***** EXERCISE INPUT

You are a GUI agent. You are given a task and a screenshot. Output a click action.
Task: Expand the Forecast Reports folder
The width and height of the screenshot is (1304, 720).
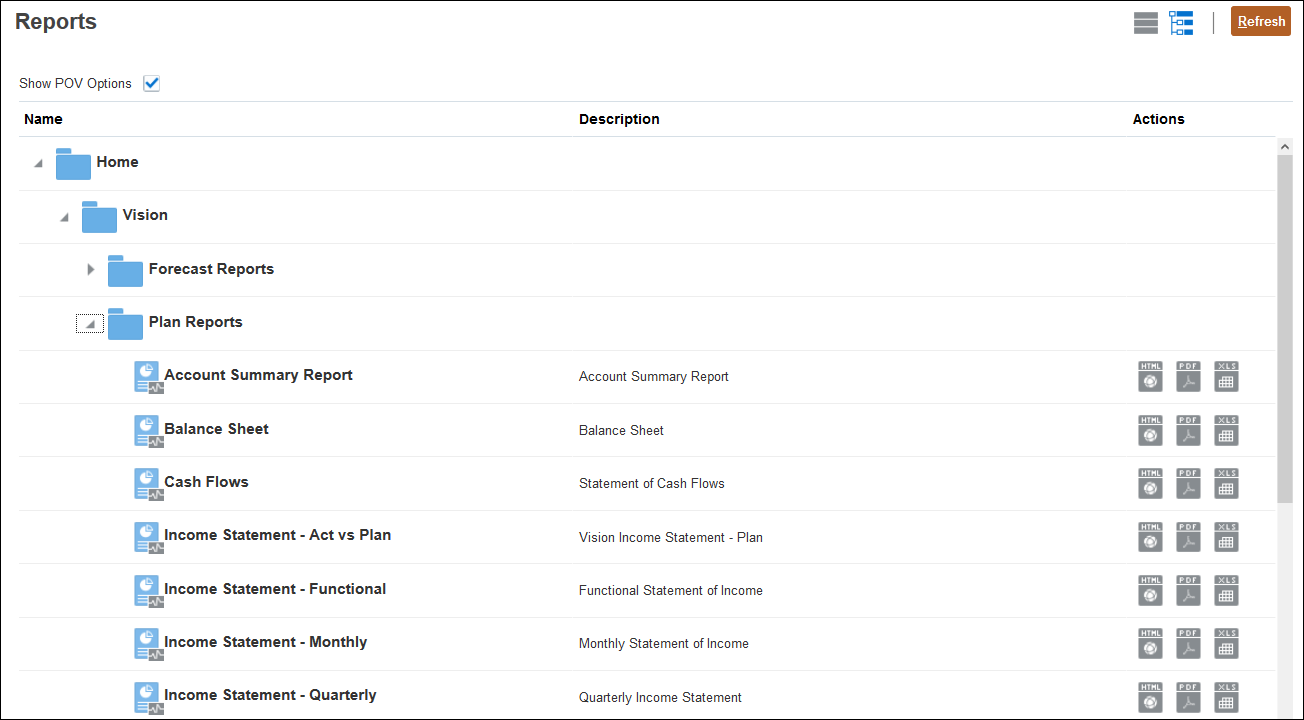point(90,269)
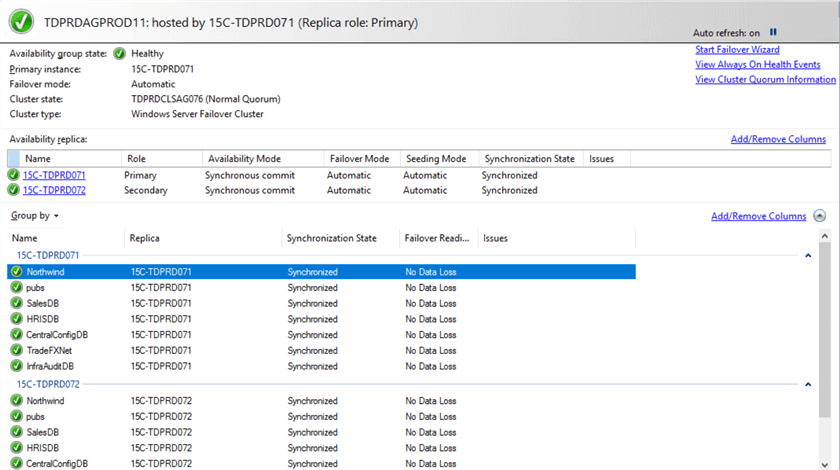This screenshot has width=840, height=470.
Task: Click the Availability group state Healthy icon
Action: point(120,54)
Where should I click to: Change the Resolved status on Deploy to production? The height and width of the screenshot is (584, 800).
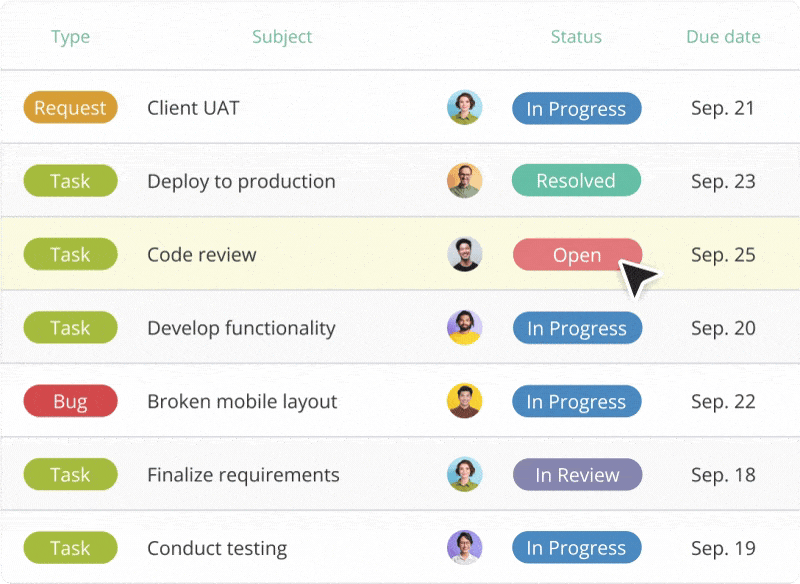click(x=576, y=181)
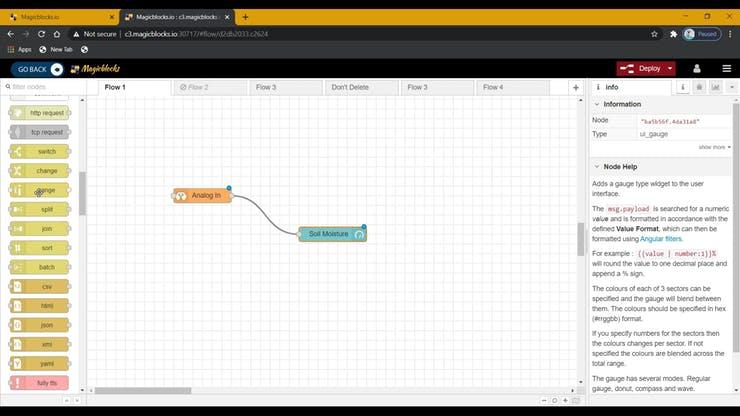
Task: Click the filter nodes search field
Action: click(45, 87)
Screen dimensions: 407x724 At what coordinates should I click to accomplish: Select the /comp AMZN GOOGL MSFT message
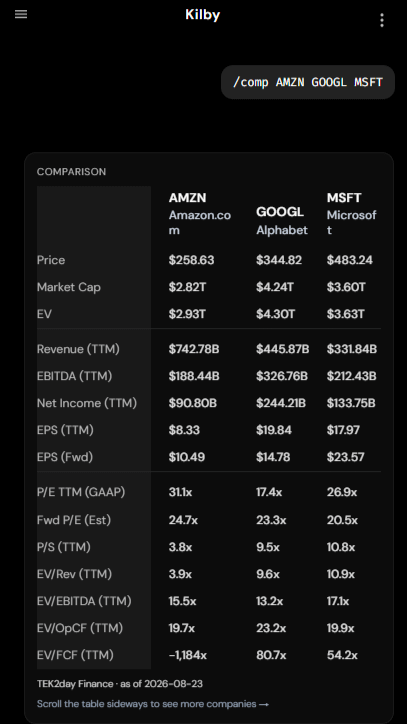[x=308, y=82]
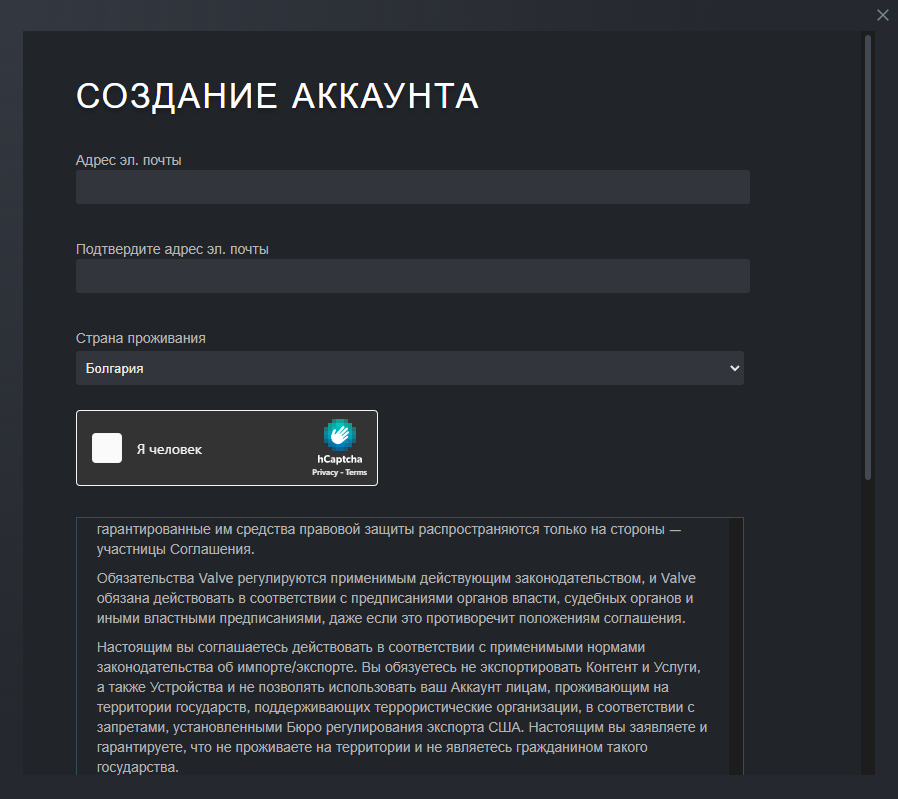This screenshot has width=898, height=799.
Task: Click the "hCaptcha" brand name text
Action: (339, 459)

**********

## PROBLEM STATEMENT
Every line of the listing above is to be retyped exactly, but the pictures are to be dropped.

## RESPONSE TO THE TASK
You are a GUI agent. You are given a task and a screenshot. Output a click action.
Task: Expand the Forecast Reports folder
The width and height of the screenshot is (1304, 720).
point(90,269)
This screenshot has width=840, height=470.
Task: Click the Availability group state Healthy icon
Action: point(120,54)
Where should I click to: Change the Resolved status on Deploy to production? The height and width of the screenshot is (584, 800).
click(x=576, y=181)
Task: Click the filter nodes search field
Action: click(45, 87)
Screen dimensions: 407x724 At what coordinates should I click to accomplish: Select the /comp AMZN GOOGL MSFT message
[x=308, y=82]
This screenshot has width=898, height=799.
Task: Click the "hCaptcha" brand name text
Action: (339, 459)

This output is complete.